Sample pages.coffee:

x = require('casper').selectXPath

class EditDocumentPage

    assertAt: ->
        casper.test.assertSelectorExists("div.customerAccountInfo", 'at EditDocumentPage')

    templatesTreeFirstCategory: 'ul.tree li label'
    templatesTreeFirstTemplate: 'ul.tree li a'
    closePreview: '.closePreview a'
    smallPreview: '.smallPreviewContent img'
    bigPreview: 'img.previewImage'
    confirmDelete: x("//div[@class='modal-footer']/a[1]")
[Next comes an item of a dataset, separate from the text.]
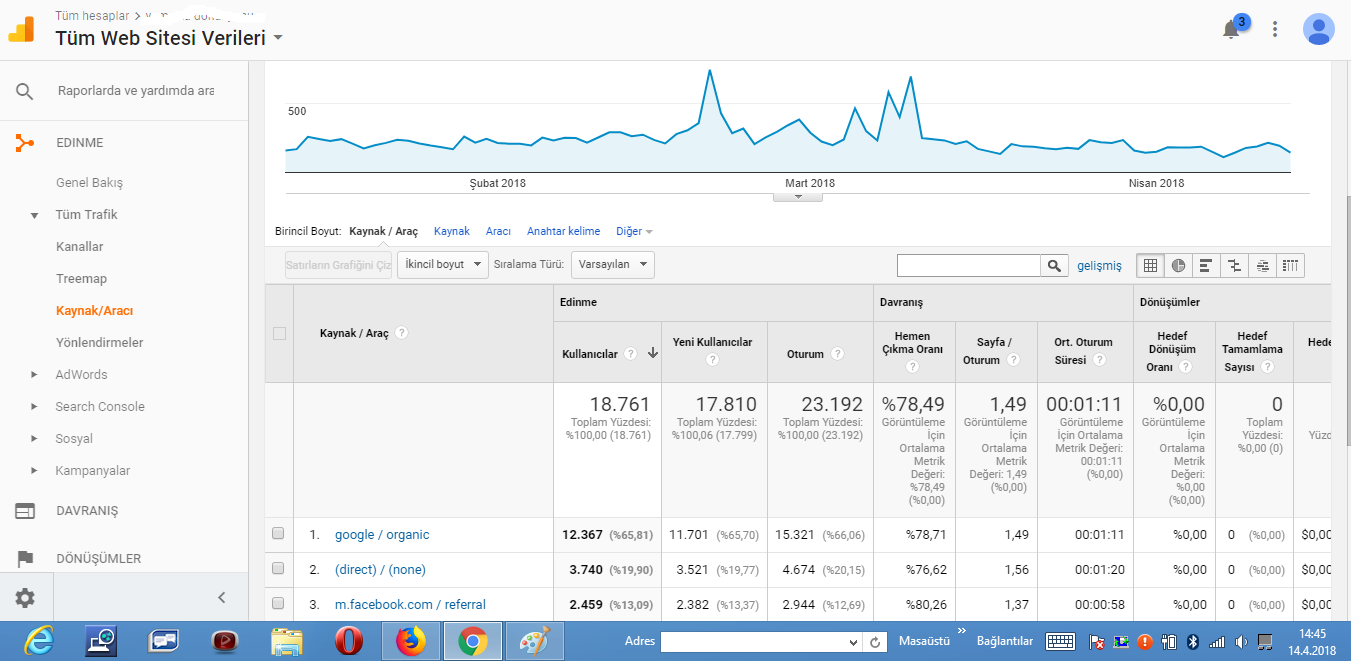
Task: Open the notifications bell icon
Action: [1232, 29]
casper.editDocument = new EditDocumentPage()

End a test script:

testhost = casper.cli.get "testhost" or 'localhost:8080'

casper.start "http://#{testhost}/app", ->
    @test.assertHttpStatus 302
    @test.assertUrlMatch /\/fakeLogin/, 'auto login'
    @test.assert @visible('input#Create'), 'mock login button'
    @click 'input#Create'

casper.then ->
    @test.assertUrlMatch /document#\/edit/, 'new document'
    @editDocument.assertAt()
    @waitUntilVisible @editDocument.templatesTreeFirstCategory, 'template categories not visible', ->
        @click @editDocument.templatesTreeFirstCategory
        @waitUntilVisible @editDocument.templatesTreeFirstTemplate, 'template not visible', ->
            @click @editDocument.templatesTreeFirstTemplate

casper.then ->
    @waitUntilVisible @editDocument.smallPreview, 'small preview not visible', ->
        # could be dblclick / whatever
        @mouseEvent('click', @editDocument.smallPreview)

casper.then ->
    @waitUntilVisible @editDocument.bigPreview, 'big preview should be visible', ->
        @test.assertEvalEquals ->
            $('.pageCounter').text()
        , '1/1', 'page counter should be visible'
        @click @editDocument.closePreview

casper.then ->
    @click 'button.cancel'
    @waitUntilVisible '.modal-footer', 'delete confirmation not visible', ->
        @click @editDocument.confirmDelete

casper.run ->
    @test.done()

Here is a list of CasperJS features/caveats used here:

  • Using CoffeeScript is a huge win for your test code to look neat
  • When using casper test command, beware of different (than above articles) logging setup. You can pass --direct --log-level=debug from commandline for best results. Logging is essential here since Phantom often exists without any error and you do want to know what just happened.
  • Extract your helper code into separate files and include them by using --includes switch.
  • When passing server URL as a commandline switch remember that in CoffeeScript variables are not visible between multiple source files (unless getting them via window object)
  • It’s good to override standard waitUntilVisible with capting a screenshot and making a proper log statement. In my version I also look for a parent selector and debugHTML the content of it - great for debugging what is actually rendered by the browser.
  • Selenium and Geb have a nice concept of Page Objects - an abstract models of pages rendered by your application. Using CoffeeScript you can write your own classes, bind selectors to properties and use then in your code script. Assigning the objects to casper instance will end up with quite nice syntax like @editDocument.assertAt().
  • There is some issue with CSS :first and :last selectors. I cannot get them working (but maybe I’m doing something wrong?). But in CasperJS you can also use XPath selectors which are fine for matching n-th child of some element (x("//div[@class='modal-footer']/a[1]")).
    Update: :first and :last are not CSS3 selectors, but JQuery ones. Here is a list of CSS3 selectors, all of these are supported by CasperJS. So you can use nth-child(1) is this case. Thanks Andy and Nicolas for the comments!

Working with CasperJS can lead you to a few hour stall, but after getting things working you have a new, cool tool in your box!